**DIRECTIONS FOR THIS TASK:** Please copy only the material from the line that has "The height and" to the very last line, both ends included, exactly as written and without pictures.
:::::
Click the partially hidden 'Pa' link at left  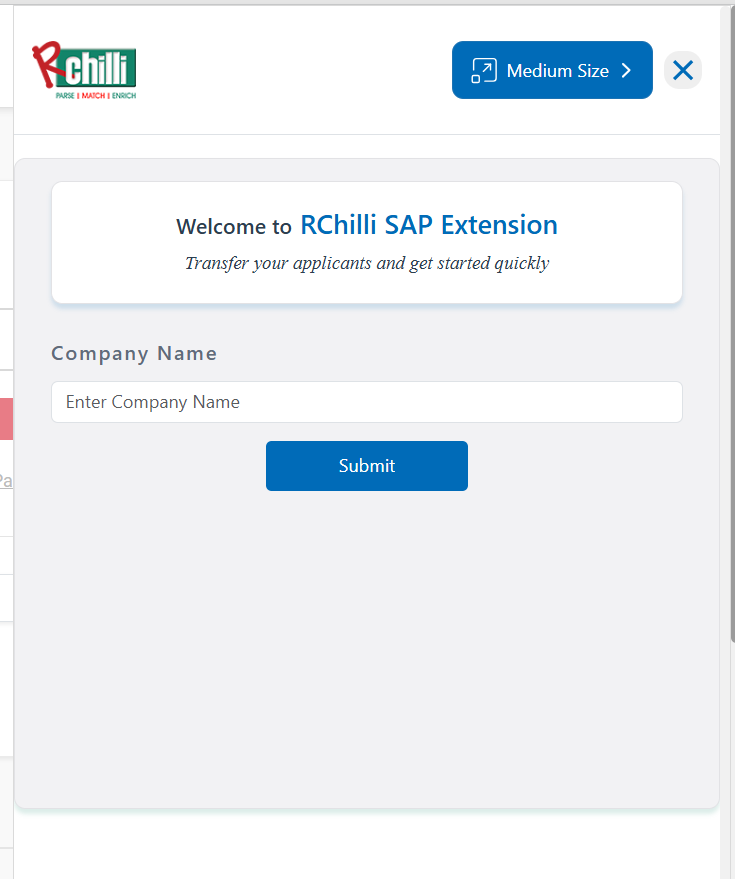[x=6, y=481]
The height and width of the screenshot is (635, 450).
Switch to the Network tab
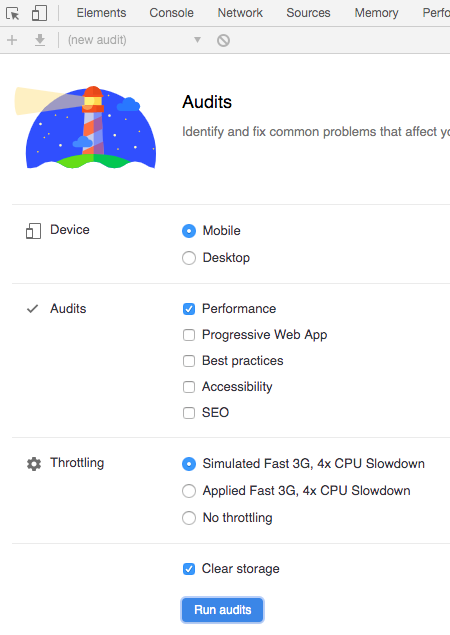point(240,13)
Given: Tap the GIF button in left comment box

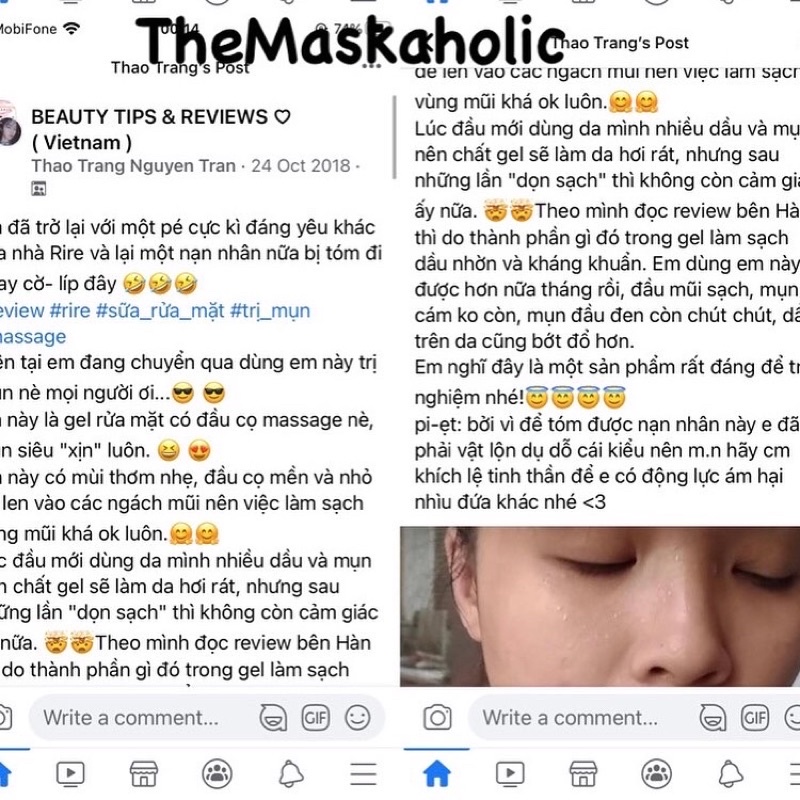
:::::
**WRITTEN SOLUTION:**
The height and width of the screenshot is (635, 450).
Switch to the Network tab
point(240,13)
Given: Tap the GIF button in left comment box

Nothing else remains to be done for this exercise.